(Saved data entries)
Segment Open

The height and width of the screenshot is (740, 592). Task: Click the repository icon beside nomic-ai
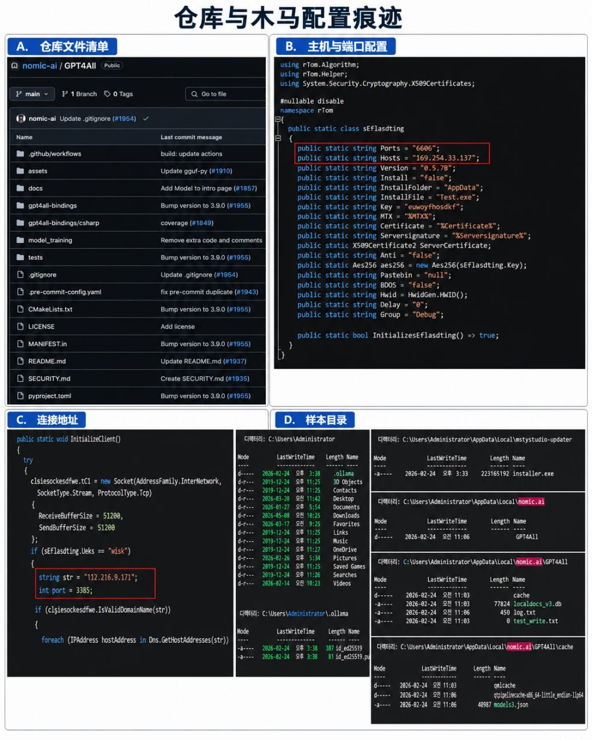tap(14, 66)
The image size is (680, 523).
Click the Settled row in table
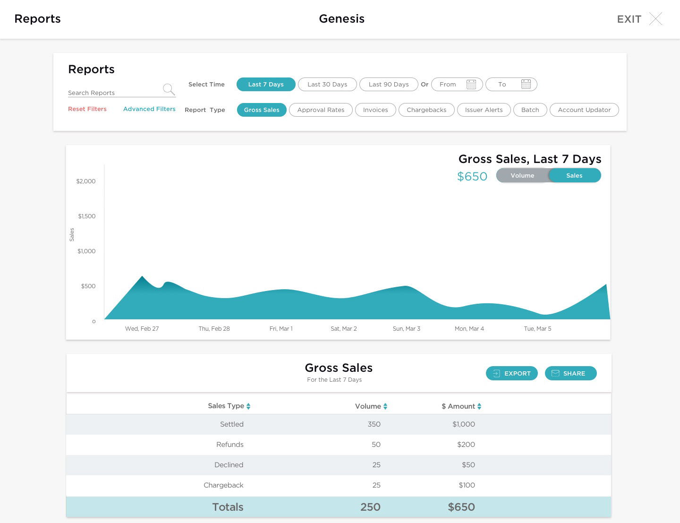pos(339,424)
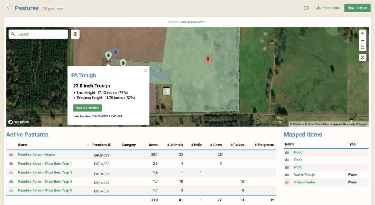Click the New Pasture button
The image size is (375, 205).
click(357, 8)
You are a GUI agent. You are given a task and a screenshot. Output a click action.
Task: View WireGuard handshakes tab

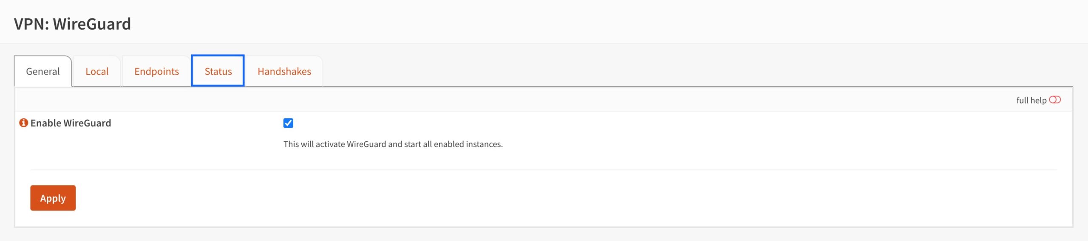284,71
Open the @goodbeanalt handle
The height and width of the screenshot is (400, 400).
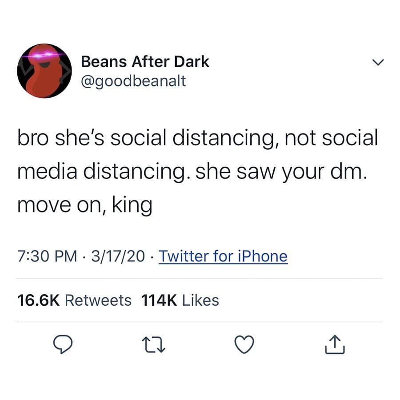click(x=133, y=81)
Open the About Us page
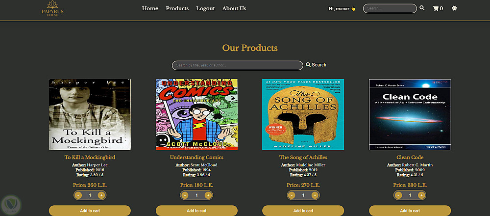Screen dimensions: 490x216 point(234,8)
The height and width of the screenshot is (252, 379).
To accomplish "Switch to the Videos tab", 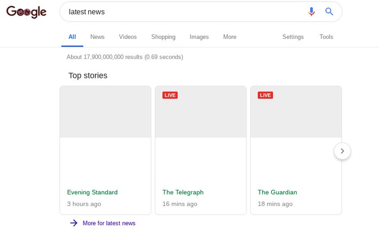I will (128, 37).
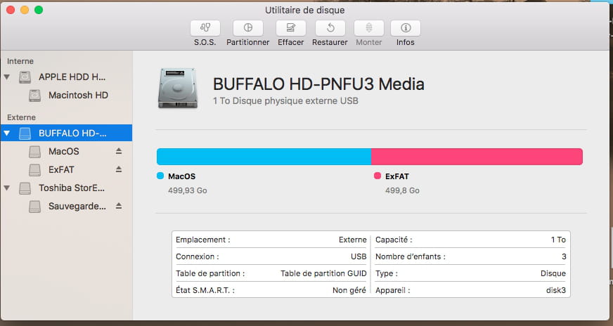Collapse the BUFFALO HD disclosure triangle

(6, 133)
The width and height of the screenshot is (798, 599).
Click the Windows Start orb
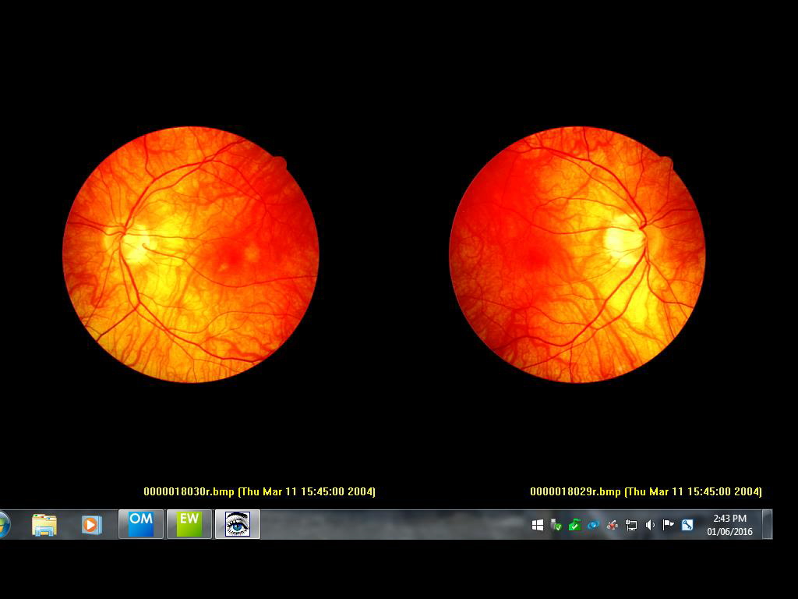coord(4,525)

Segment Closed

- [Work required] Text only, no pictures: please print exactly the lines above from the line with "The height and width of the screenshot is (400, 400)." up to and including the line with "The height and width of the screenshot is (252, 379).", and nothing else.

- [Finished exercise]
The height and width of the screenshot is (400, 400).
click(x=133, y=81)
Open the About Us page
Screen dimensions: 490x216 point(234,8)
The height and width of the screenshot is (252, 379).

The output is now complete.